#### Prompt
Below are records with pictures. Reproduce exactly the lines from the line with "Viewport: 856px width, 603px" to the line with "Task: Click EZ-Browse next to button 1 Link", inclusive, and leave each picture out.

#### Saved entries
________

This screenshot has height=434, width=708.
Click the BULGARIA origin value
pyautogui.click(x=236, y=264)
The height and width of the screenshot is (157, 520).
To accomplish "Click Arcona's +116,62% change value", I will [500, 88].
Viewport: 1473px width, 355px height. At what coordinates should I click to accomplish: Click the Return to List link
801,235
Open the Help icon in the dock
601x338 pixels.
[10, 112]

________

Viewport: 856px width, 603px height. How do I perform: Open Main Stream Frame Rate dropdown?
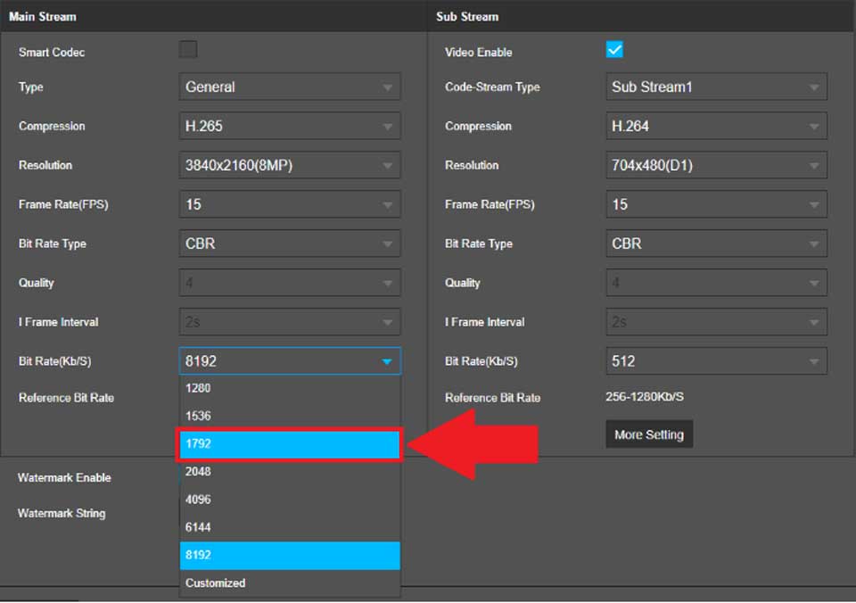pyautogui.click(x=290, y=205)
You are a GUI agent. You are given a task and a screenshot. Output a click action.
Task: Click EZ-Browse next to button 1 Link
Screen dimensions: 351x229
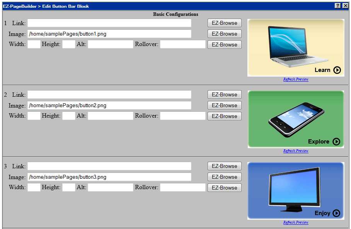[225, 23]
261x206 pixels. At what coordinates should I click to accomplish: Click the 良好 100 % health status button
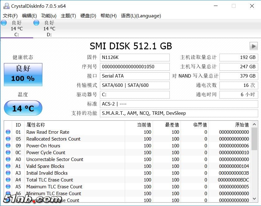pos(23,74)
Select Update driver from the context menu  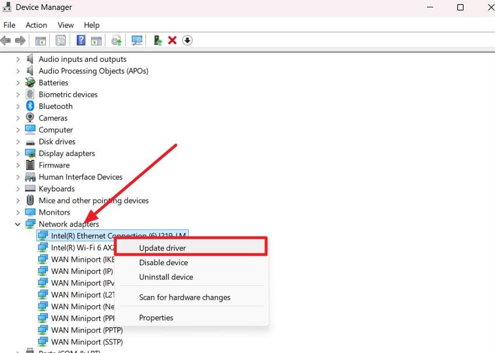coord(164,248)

________

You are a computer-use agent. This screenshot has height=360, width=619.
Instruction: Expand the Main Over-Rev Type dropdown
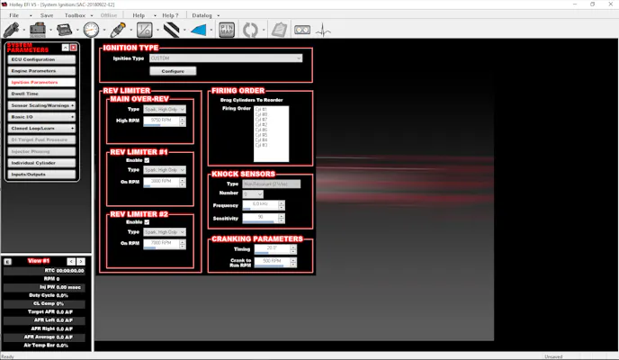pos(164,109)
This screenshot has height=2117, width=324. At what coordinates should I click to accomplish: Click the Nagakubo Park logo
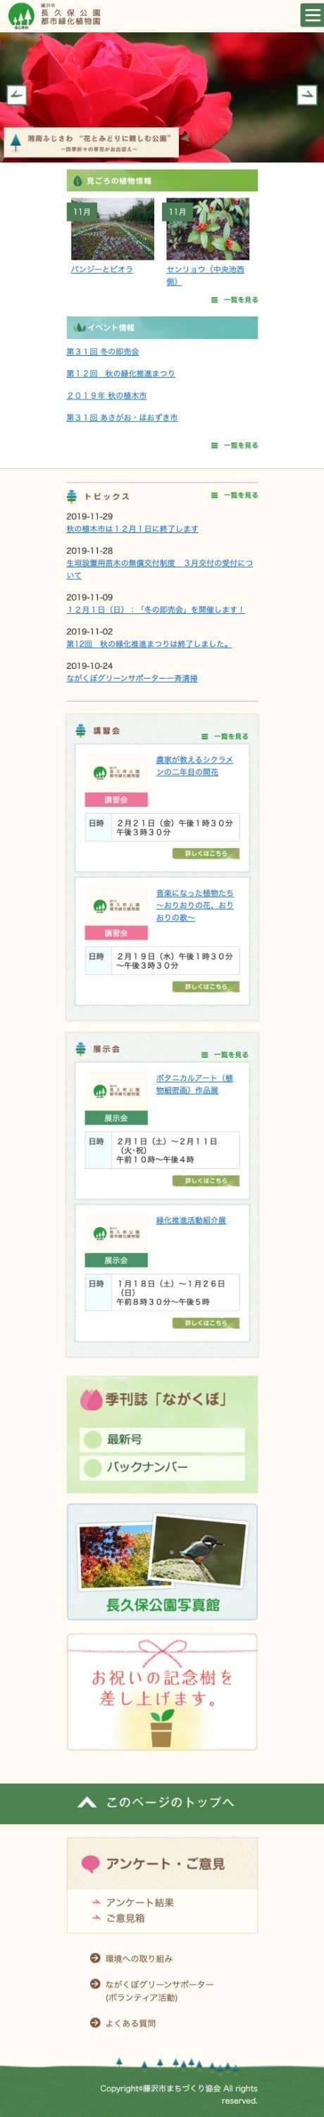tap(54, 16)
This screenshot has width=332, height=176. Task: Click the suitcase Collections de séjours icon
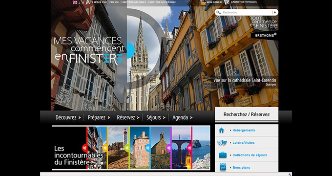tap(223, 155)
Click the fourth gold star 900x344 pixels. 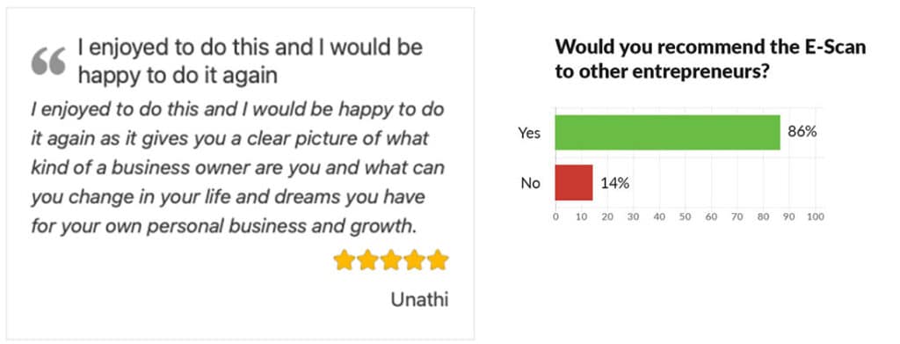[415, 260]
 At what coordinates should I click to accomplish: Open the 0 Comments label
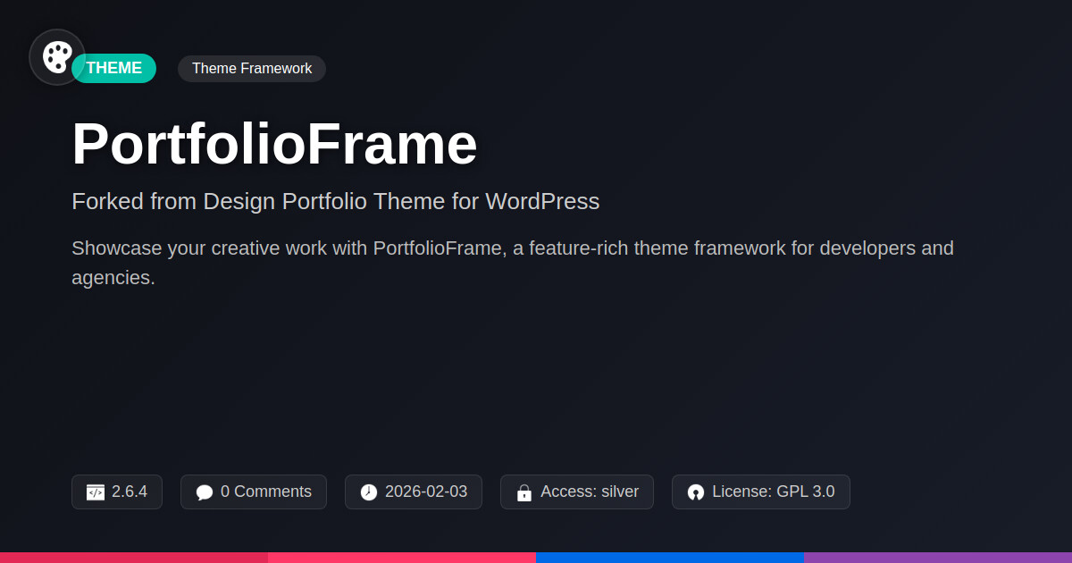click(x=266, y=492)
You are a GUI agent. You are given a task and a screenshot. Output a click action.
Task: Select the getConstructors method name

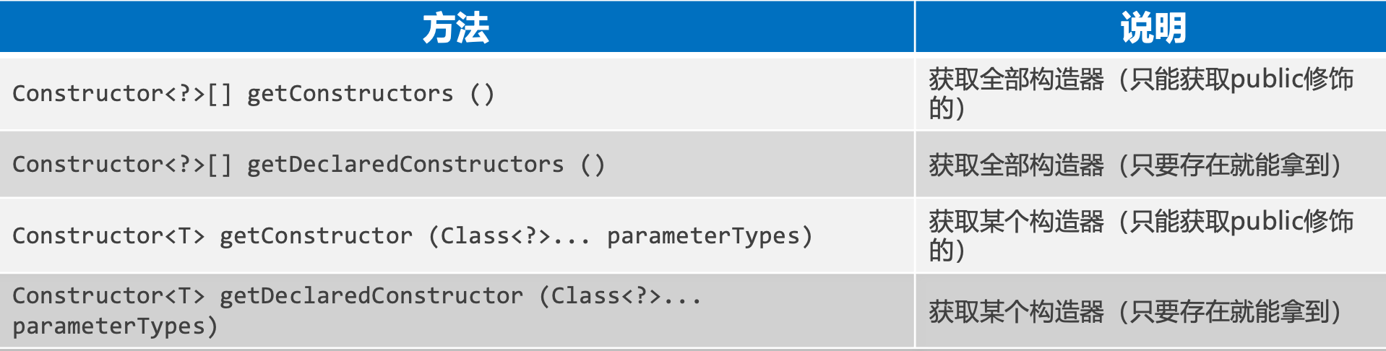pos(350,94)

________

#### Solution to the problem
Viewport: 856px width, 603px height. How do I perform: Open Main Stream Frame Rate dropdown?
pyautogui.click(x=290, y=205)
You are a GUI agent. You are given a task and a screenshot. Output a click action.
Task: Click EZ-Browse next to button 1 Link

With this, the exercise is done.